Levels of APE1 Repair Gene and CLEC4M in Lung Cancer Patients Receiving Cisplatin Chemotherapy.

Abstract

This study aimed to detect the levels of apurinic/apyrimidinic endonuclease 1 (APE1) gene expression and C-type lectin domain family 4 member M (CLEC4M) and their association with cisplatin chemotherapy in lung cancer patients. Overall, 105 individuals who attended the Al-Amal National Hospital for Cancer Management, Baghdad, Iraq, were enrolled in the study and divided into three equal groups. The groups included the patients newly diagnosed with lung cancer, cancer patients who received cisplatin, and the healthy control group.

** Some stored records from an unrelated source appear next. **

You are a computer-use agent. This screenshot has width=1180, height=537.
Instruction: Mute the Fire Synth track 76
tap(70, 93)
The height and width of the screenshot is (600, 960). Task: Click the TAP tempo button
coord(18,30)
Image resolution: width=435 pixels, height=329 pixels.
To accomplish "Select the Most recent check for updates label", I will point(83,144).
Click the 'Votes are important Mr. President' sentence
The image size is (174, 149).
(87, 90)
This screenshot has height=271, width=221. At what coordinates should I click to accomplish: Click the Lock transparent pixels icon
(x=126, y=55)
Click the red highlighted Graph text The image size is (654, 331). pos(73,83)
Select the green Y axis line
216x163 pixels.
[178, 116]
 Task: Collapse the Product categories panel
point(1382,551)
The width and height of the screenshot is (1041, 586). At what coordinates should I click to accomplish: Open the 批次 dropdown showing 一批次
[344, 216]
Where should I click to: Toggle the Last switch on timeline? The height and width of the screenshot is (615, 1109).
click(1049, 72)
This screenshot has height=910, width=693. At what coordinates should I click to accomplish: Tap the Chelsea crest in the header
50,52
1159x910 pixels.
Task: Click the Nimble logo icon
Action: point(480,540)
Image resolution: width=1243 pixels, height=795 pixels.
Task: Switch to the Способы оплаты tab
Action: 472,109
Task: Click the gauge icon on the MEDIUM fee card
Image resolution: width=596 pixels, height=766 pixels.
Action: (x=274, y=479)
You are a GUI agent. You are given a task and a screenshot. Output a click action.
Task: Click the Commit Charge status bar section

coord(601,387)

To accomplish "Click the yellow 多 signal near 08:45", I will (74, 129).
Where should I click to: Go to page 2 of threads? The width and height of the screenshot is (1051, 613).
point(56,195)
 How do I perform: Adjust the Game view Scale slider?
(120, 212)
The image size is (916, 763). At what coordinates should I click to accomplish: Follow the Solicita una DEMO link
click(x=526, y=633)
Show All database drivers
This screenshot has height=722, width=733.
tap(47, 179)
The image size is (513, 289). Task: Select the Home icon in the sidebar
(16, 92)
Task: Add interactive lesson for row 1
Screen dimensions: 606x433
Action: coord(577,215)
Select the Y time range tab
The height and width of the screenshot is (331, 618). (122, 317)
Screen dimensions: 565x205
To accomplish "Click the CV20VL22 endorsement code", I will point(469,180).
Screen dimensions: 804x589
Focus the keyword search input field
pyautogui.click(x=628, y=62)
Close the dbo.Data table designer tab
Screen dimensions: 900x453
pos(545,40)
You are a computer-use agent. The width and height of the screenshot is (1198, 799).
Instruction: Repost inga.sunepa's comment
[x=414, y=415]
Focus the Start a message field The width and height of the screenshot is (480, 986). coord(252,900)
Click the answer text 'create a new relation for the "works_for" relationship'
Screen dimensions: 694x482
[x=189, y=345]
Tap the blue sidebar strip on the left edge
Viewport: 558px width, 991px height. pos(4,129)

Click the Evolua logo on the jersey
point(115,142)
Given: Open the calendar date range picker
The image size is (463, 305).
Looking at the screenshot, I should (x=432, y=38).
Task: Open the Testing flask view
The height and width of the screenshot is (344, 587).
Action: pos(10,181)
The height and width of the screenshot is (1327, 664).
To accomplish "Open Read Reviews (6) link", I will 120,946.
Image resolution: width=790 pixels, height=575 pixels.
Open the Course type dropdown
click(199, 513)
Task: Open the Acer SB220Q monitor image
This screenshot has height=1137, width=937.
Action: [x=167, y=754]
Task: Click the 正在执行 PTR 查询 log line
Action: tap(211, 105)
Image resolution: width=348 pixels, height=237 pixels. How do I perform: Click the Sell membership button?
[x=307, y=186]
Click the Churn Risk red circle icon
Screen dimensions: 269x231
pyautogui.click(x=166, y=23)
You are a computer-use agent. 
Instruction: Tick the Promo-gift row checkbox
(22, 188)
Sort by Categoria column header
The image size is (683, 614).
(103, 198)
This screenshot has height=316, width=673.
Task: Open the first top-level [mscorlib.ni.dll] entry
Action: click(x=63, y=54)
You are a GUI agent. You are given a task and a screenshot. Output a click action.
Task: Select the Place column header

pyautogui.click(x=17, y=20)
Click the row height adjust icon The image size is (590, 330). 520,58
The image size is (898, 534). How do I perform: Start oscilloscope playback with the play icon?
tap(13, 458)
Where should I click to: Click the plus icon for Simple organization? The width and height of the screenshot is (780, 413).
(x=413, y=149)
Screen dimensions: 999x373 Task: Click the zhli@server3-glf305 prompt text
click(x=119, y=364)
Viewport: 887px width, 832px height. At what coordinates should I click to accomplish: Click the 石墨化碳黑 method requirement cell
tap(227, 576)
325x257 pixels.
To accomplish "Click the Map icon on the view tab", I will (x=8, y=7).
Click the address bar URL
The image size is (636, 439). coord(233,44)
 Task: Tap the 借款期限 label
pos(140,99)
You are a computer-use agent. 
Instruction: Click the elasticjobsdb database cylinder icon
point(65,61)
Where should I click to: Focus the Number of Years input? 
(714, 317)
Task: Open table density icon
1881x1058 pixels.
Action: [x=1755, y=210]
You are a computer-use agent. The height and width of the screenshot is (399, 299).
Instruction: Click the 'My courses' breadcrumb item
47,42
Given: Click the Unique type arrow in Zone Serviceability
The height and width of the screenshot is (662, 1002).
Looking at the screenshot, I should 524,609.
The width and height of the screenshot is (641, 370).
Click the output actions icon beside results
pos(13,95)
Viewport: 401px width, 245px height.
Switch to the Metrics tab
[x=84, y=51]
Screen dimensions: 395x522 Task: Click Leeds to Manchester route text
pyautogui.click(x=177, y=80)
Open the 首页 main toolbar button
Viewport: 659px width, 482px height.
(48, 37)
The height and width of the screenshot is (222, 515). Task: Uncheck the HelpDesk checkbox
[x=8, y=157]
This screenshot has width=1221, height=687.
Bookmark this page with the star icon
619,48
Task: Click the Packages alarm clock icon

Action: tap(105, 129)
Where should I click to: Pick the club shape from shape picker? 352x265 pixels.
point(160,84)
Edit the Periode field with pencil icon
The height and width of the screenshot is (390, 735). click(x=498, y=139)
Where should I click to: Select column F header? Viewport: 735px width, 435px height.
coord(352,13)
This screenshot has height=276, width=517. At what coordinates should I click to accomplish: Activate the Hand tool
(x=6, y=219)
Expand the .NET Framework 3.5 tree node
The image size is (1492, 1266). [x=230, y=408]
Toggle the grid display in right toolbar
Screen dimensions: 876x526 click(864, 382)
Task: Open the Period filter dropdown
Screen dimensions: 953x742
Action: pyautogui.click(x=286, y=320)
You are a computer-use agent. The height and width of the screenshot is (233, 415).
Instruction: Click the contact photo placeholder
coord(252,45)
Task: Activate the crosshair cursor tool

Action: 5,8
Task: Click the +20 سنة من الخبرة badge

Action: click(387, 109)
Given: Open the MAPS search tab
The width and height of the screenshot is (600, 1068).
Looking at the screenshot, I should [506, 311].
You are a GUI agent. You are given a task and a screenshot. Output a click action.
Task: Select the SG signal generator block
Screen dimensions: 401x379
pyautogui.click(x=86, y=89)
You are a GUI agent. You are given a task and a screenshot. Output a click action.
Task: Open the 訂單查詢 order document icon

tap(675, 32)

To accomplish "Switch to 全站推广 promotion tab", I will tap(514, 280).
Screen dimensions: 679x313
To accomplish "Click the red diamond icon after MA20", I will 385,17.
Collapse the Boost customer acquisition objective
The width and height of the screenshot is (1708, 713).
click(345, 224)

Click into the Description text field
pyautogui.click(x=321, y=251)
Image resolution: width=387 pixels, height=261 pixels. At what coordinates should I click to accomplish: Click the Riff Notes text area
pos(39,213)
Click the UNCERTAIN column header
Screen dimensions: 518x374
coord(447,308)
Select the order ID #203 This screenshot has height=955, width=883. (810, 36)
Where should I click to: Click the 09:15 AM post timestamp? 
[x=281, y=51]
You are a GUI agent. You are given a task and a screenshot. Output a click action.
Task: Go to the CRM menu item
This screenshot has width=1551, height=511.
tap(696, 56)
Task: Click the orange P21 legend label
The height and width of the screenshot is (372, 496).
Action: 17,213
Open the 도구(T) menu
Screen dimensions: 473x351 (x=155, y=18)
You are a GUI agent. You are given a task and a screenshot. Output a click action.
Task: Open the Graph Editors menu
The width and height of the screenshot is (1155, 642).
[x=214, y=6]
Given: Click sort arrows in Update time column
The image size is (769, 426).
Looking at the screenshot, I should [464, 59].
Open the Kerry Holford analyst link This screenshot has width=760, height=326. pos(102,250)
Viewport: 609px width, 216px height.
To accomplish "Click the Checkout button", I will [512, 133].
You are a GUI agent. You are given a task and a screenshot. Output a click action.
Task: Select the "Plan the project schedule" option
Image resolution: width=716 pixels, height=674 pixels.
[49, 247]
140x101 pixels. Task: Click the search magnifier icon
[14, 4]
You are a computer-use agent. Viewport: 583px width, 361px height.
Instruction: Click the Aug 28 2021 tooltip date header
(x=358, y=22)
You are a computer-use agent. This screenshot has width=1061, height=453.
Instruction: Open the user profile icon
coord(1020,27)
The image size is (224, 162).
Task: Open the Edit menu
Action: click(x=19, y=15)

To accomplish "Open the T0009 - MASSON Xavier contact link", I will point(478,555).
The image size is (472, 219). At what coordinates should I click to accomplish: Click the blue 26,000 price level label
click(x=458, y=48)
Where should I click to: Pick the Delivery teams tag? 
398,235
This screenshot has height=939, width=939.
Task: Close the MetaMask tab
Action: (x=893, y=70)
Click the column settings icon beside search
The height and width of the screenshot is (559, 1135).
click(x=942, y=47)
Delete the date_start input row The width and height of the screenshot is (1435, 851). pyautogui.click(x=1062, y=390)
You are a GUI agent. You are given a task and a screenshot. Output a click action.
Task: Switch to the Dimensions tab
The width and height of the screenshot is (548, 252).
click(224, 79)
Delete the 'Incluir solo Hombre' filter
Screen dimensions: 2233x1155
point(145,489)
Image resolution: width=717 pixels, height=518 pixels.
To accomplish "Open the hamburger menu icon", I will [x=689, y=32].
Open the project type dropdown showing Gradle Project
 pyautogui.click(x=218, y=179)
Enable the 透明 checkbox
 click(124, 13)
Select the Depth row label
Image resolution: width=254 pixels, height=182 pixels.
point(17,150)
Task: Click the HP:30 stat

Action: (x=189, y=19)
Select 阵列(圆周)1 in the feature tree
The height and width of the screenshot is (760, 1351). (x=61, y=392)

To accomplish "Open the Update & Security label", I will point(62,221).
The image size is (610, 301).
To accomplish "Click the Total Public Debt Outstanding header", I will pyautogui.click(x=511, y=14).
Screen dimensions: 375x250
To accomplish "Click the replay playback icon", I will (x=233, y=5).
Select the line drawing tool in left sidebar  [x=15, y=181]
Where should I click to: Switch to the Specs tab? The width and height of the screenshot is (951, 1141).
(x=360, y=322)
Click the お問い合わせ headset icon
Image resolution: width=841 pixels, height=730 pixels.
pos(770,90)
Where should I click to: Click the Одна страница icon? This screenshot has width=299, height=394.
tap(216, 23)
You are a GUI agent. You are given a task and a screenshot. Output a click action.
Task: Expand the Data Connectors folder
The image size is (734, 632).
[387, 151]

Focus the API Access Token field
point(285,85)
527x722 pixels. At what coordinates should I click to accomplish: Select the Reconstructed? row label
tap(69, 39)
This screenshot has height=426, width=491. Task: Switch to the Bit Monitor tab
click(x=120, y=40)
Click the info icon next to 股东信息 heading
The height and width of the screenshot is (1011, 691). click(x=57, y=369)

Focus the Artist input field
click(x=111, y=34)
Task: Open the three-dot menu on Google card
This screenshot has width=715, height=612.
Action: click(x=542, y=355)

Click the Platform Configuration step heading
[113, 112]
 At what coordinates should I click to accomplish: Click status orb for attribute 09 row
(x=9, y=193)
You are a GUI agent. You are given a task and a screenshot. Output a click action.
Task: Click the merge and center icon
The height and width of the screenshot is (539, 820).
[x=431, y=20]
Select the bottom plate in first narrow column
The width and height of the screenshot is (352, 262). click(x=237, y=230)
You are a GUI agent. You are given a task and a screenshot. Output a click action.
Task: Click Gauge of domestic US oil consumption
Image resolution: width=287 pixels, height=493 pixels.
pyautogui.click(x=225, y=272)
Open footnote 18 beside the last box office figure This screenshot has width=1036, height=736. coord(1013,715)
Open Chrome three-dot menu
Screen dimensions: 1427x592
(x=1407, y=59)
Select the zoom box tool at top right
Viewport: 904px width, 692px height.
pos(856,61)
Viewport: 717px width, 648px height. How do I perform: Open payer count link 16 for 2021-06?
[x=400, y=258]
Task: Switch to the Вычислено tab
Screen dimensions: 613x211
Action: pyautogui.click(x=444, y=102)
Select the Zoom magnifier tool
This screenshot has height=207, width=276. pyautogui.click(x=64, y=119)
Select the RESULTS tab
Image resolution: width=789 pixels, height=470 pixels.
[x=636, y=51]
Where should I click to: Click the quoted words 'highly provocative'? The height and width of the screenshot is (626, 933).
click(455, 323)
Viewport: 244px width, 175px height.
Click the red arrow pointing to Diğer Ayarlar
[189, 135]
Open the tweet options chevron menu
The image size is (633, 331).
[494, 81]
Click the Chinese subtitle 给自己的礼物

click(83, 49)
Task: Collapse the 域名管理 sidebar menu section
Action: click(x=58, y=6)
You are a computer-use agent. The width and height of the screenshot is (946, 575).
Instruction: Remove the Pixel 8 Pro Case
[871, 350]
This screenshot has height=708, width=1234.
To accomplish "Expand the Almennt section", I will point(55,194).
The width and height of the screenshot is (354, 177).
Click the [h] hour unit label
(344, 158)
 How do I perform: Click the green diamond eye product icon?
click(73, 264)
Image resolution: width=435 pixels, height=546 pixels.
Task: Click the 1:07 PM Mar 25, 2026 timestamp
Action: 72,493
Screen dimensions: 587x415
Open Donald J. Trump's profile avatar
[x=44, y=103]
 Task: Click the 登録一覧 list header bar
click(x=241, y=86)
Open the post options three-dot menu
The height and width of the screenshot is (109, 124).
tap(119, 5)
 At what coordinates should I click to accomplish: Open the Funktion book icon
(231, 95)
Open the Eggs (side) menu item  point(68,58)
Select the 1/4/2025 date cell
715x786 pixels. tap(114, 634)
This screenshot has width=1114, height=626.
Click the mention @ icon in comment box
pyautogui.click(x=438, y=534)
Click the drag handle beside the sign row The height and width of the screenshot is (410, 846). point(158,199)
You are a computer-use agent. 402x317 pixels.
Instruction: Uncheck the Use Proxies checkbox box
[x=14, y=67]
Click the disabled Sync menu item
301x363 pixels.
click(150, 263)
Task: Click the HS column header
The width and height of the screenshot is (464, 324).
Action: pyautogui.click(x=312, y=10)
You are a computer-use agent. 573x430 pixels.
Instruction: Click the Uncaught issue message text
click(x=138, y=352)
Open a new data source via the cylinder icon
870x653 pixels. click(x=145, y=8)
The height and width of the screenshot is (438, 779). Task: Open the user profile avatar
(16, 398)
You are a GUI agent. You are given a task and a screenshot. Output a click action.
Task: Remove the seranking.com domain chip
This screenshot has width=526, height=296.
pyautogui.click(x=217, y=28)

All study groups were subjected to the sampling of the venous blood for molecular analysis by real-time polymerase chain reaction (RT-PCR) to detect the APE1 gene and enzyme-linked immunosorbent assay (ELISA) for serological testing to measure the concentration of CLEC4M protein. Significantly, the values of both cancer groups were higher than those reported in the control group. The relative index revealed a significant difference in the mean fold change level of APE1 in the newly diagnosed group (3 fold) and cisplatin therapy patients group (2 fold), compared to the control group (P=0.005). No significant differences were detected between the two cancer groups in terms of fold change mean of expression, demographic characteristics, and cancer histological type. Regarding human CLEC4M protein level, cases receiving cisplatin (139.2±25.9) and newly diagnosed patients (331.0±38.1) had a highly significant difference with the control group (100.3±47.5, P<0.001). There was no significant difference between the concentration level of CLEC4M and all parameters in demographic characteristics and cancer histological type. This was the first study to demonstrate that higher expression levels of new APE1, CLEC4M, and glutathione, especially after chemotherapy, are beneficial as diagnostic and prognostic markers for resistance to platinum chemotherapy in Iraqi lung cancer patients.